Efficient computation of optimal transport distance between distributions is of growing importance in data science. Sinkhorn-based methods are currently the state-of-the-art for such computations, but require $O(n^2)$ computations. In addition, Sinkhorn-based methods commonly use an Euclidean ground distance between datapoints. However, with the prevalence of manifold structured scientific data, it is often desirable to consider geodesic ground distance. Here, we tackle both issues by proposing Geodesic Sinkhorn -- based on diffusing a heat kernel on a manifold graph. Notably, Geodesic Sinkhorn requires only $O(n\log n)$ computation, as we approximate the heat kernel with Chebyshev polynomials based on the sparse graph Laplacian. We apply our method to the computation of barycenters of several distributions of high dimensional single cell data from patient samples undergoing chemotherapy. In particular, we define the barycentric distance as the distance between two such barycenters. Using this definition, we identify an optimal transport distance and path associated with the effect of treatment on cellular data.

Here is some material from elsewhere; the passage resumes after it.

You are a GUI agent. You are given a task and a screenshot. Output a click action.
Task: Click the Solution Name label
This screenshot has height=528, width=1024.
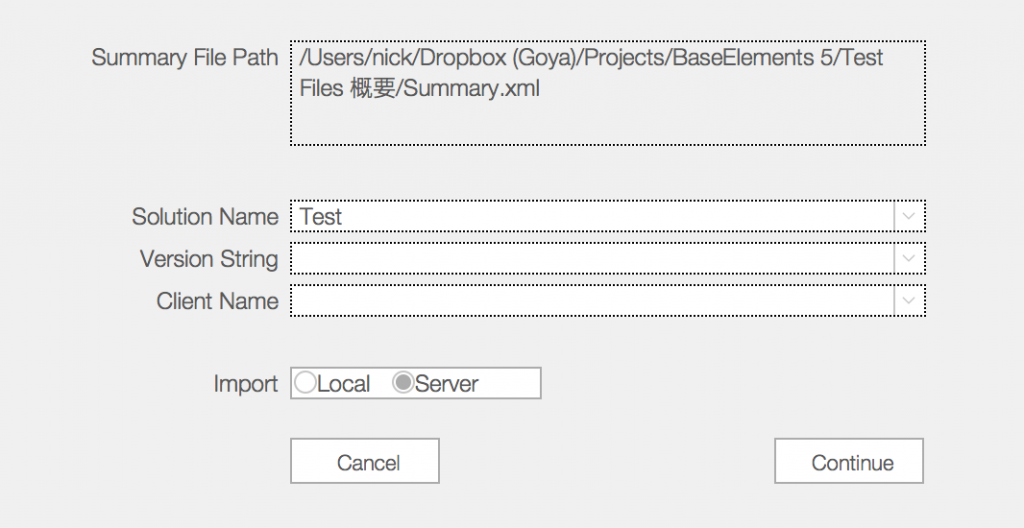(x=205, y=217)
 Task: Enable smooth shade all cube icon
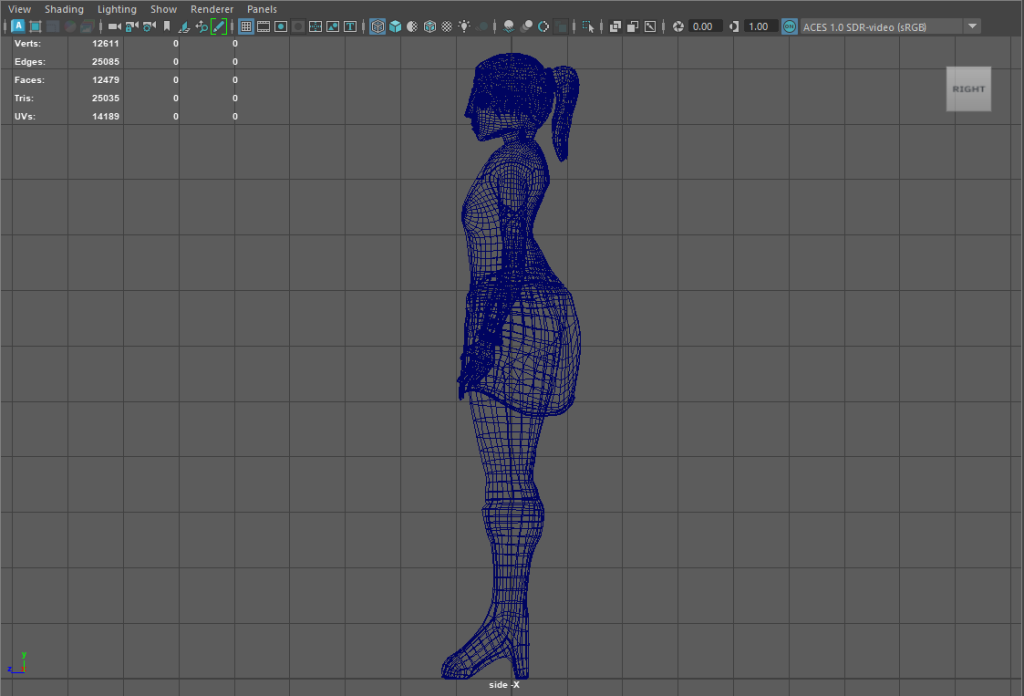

翻译：分布间最优传输距离的高效计算在数据科学中日益重要。基于Sinkhorn的方法是目前此类计算的最先进技术，但需要$O(n^2)$次计算。此外，Sinkhorn方法通常使用数据点间的欧几里得地面距离。然而，随着流形结构化科学数据的普及，考虑测地线地面距离往往更可取。本文通过提出测地线Sinkhorn算法——基于在流形图上扩散热核——同时解决这两个问题。值得注意的是，由于我们利用稀疏图拉普拉斯矩阵的切比雪夫多项式近似热核，测地线Sinkhorn仅需$O(n\log n)$次计算。我们将该方法应用于接受化疗的患者样本中高维单细胞数据多个分布的质心计算。特别地，我们将质心距离定义为两个此类质心之间的距离。基于这一定义，我们识别出与药物处理对细胞数据影响相关的最优传输距离及路径。